We therefore hold that petitioner failed to file her Federal income tax returns for tax years 1986 and 1987.
Additions to Tax for Negligence
Respondent also determined that petitioner is liable for the additions to tax under section 6653(a)(1)(A) and (B) for negligence or intentional disregard of rules or regulations. Negligence under section 6653 means lack of due care or failure to do what a reasonable and ordinarily prudent person would do under the circumstances. Neely v. Commissioner [Dec. 42,540], 85 T.C. 934, 947 (1985). Petitioner has the burden of proving that respondent's determination of the additions to tax is erroneous. Rule 142(a); Luman v. Commissioner [Dec. 39,500], 79 T.C. 846, 860-861 (1982).
We find under the circumstances of this case that petitioner was negligent. Delinquent filing of a return, involving disregard of a known legal duty, constitutes negligence. Emmons v. Commissioner [Dec. 45,490], 92 T.C. 342, 350 (1989), affd. [90-1 USTC ╤ 50,217] 898 F.2d 50 (5th Cir. 1990); Burglass v. Commissioner [Dec. 36,151(M)], T.C. Memo. 1979-246. Failure to maintain books and records is also negligence within the meaning of section 6653.

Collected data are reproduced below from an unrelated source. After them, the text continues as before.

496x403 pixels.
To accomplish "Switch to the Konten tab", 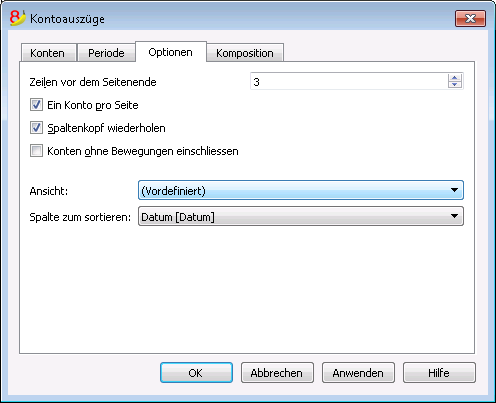I will tap(48, 53).
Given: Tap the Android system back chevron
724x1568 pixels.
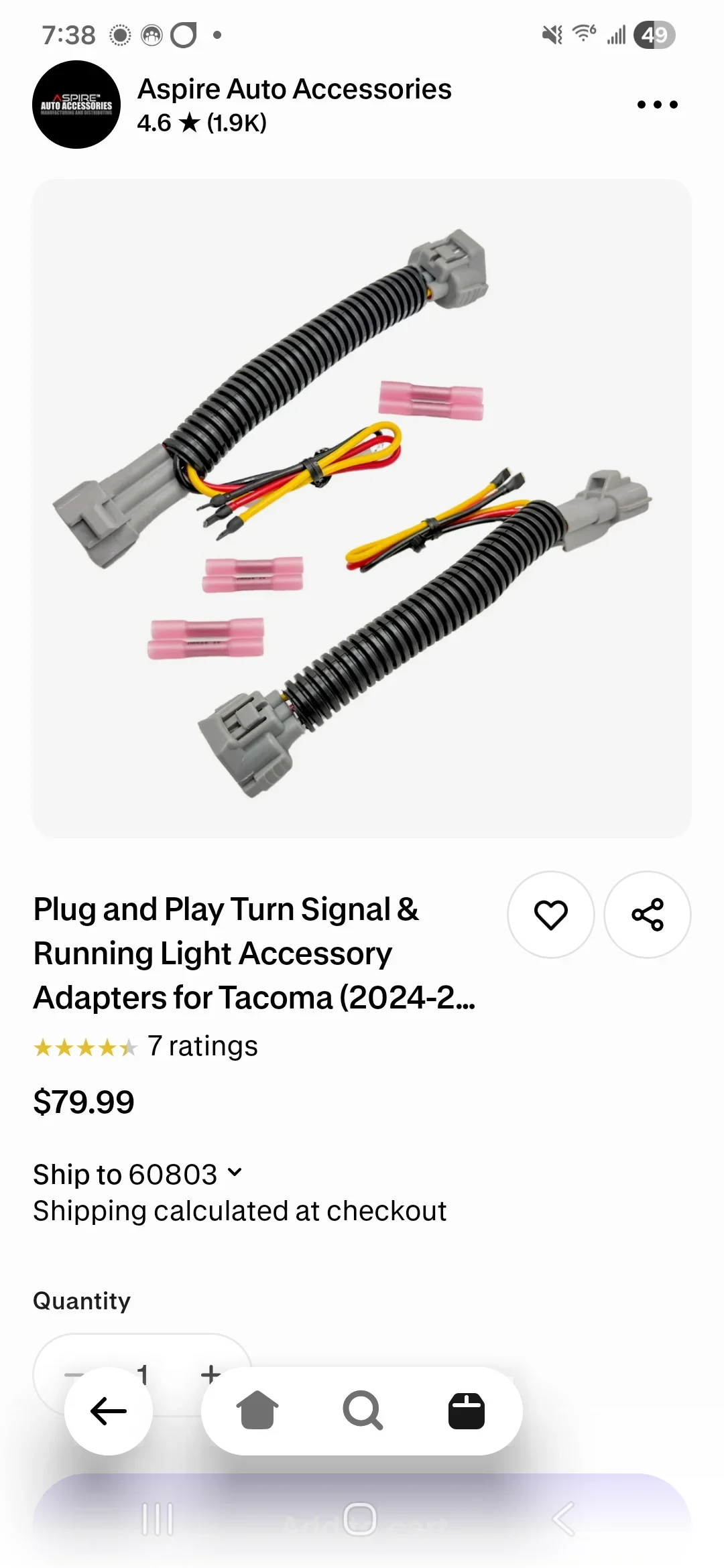Looking at the screenshot, I should (563, 1519).
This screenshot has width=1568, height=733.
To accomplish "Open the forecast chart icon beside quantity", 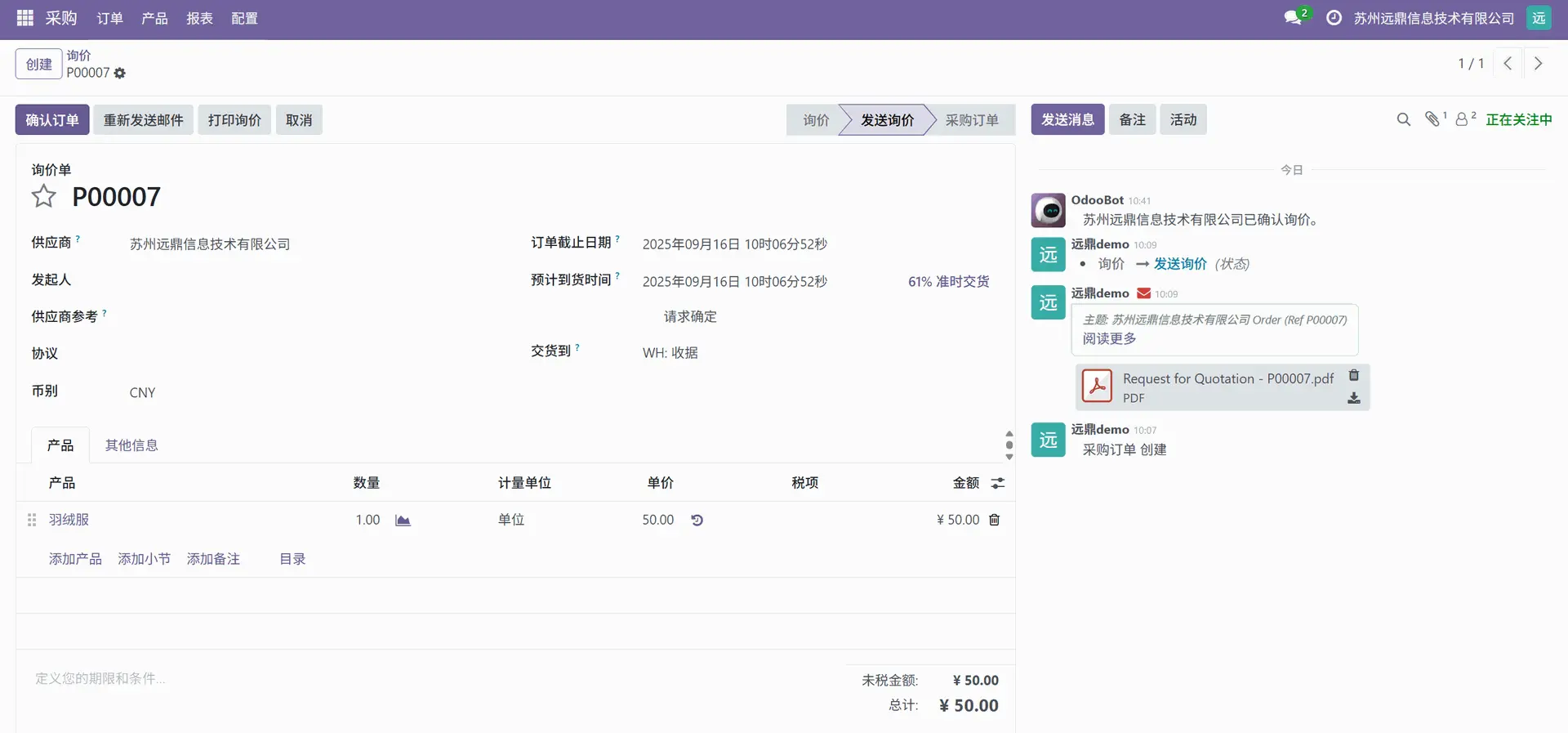I will point(403,521).
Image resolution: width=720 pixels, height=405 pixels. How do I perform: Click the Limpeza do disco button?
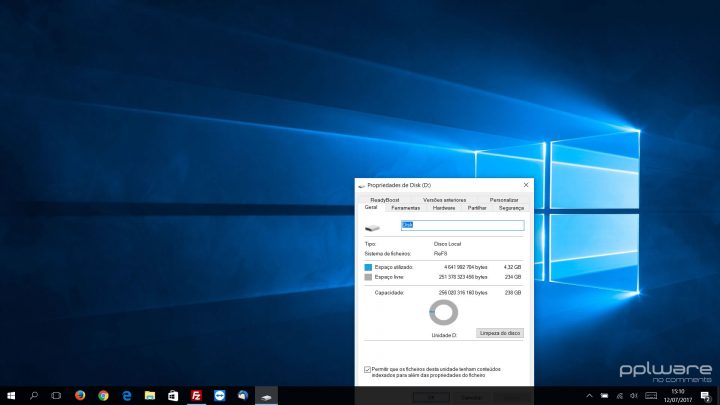(x=500, y=333)
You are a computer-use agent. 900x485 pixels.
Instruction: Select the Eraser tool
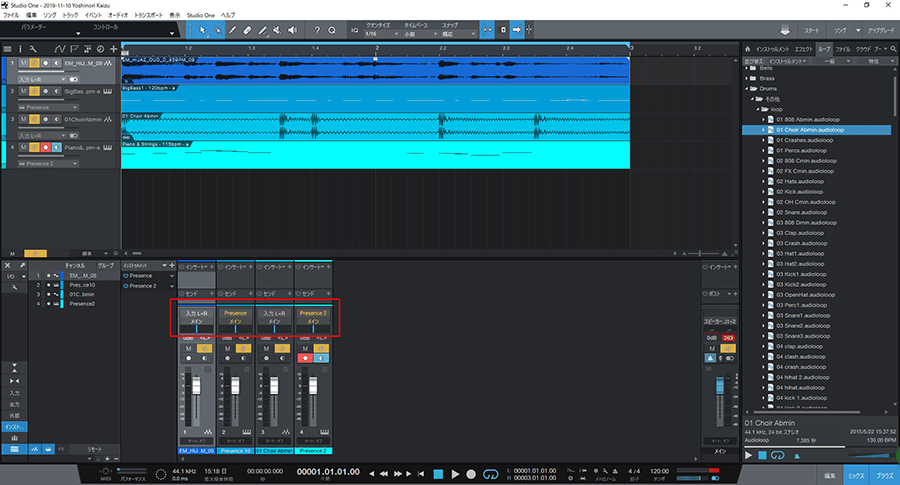[248, 31]
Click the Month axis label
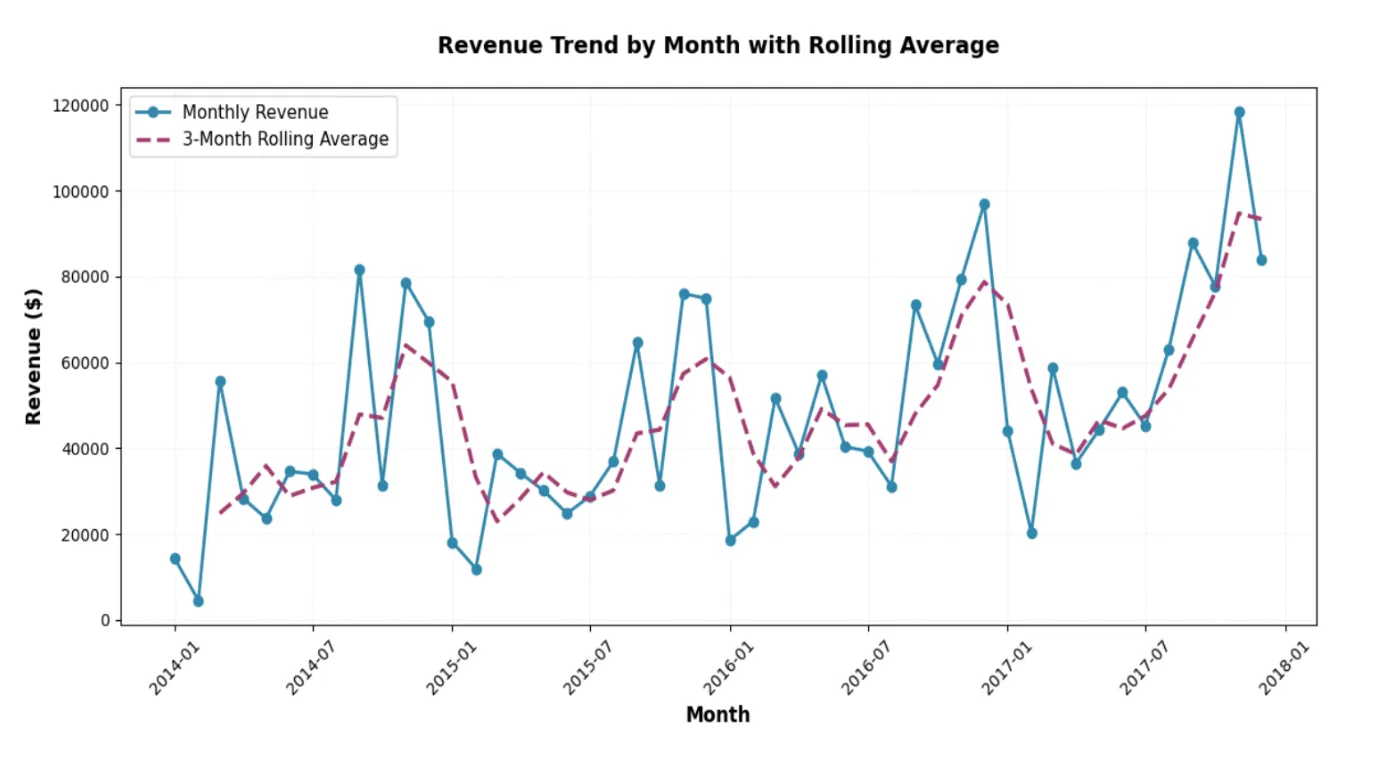This screenshot has height=768, width=1399. pos(717,714)
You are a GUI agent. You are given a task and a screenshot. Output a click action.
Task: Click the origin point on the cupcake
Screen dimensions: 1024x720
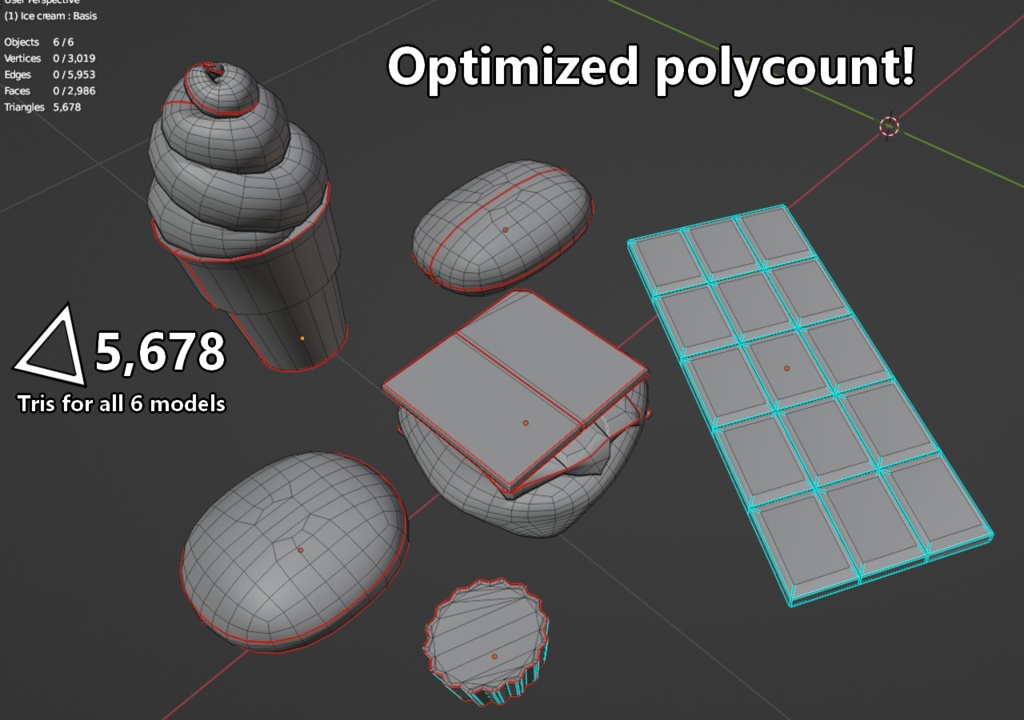pyautogui.click(x=497, y=655)
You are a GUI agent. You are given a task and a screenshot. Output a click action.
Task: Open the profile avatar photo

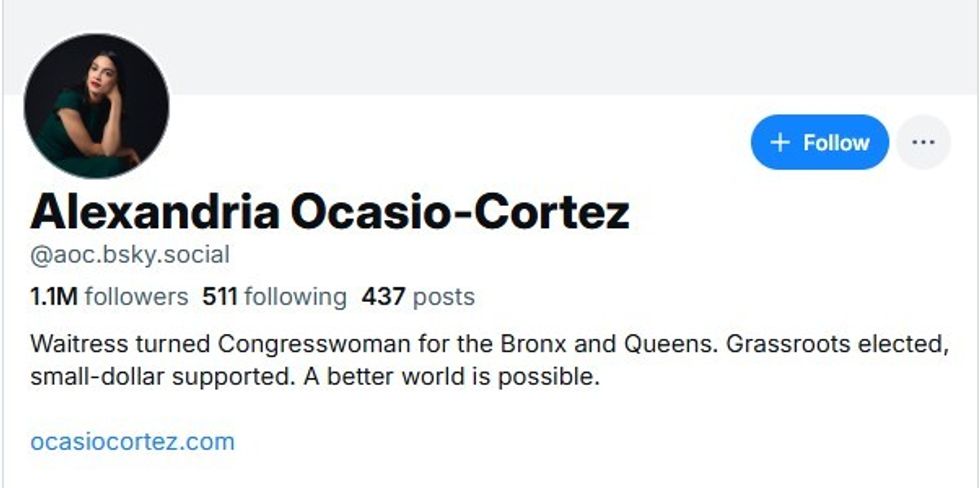pyautogui.click(x=96, y=106)
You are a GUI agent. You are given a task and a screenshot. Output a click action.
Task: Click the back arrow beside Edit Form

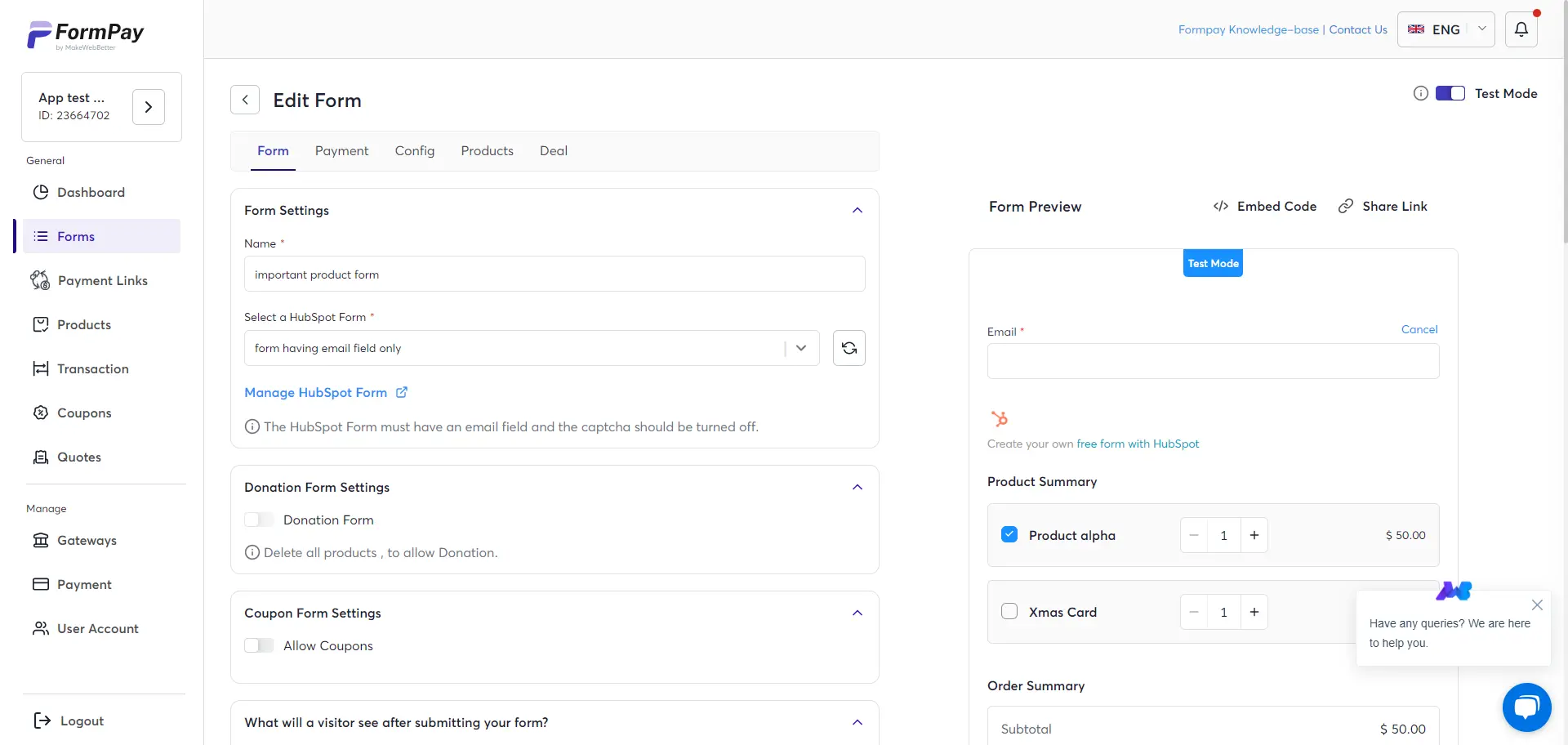coord(245,100)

We hold that petitioner is liable for the additions to tax for negligence for tax years 1986 and 1987.
Discharge in Bankruptcy
This Court is a court of limited jurisdiction; we lack jurisdiction to determine whether a tax deficiency has been discharged in a bankruptcy proceeding. Moody v. Commissioner [Dec. 47,100], 95 T.C. 655 (1990); Neilson v. Commissioner [Dec. 46,301], 94 T.C. 1 (1990); Terrell v. Commissioner [Dec. 46,681(M)], T.C. Memo. 1990-323.
Decision will be entered for respondent.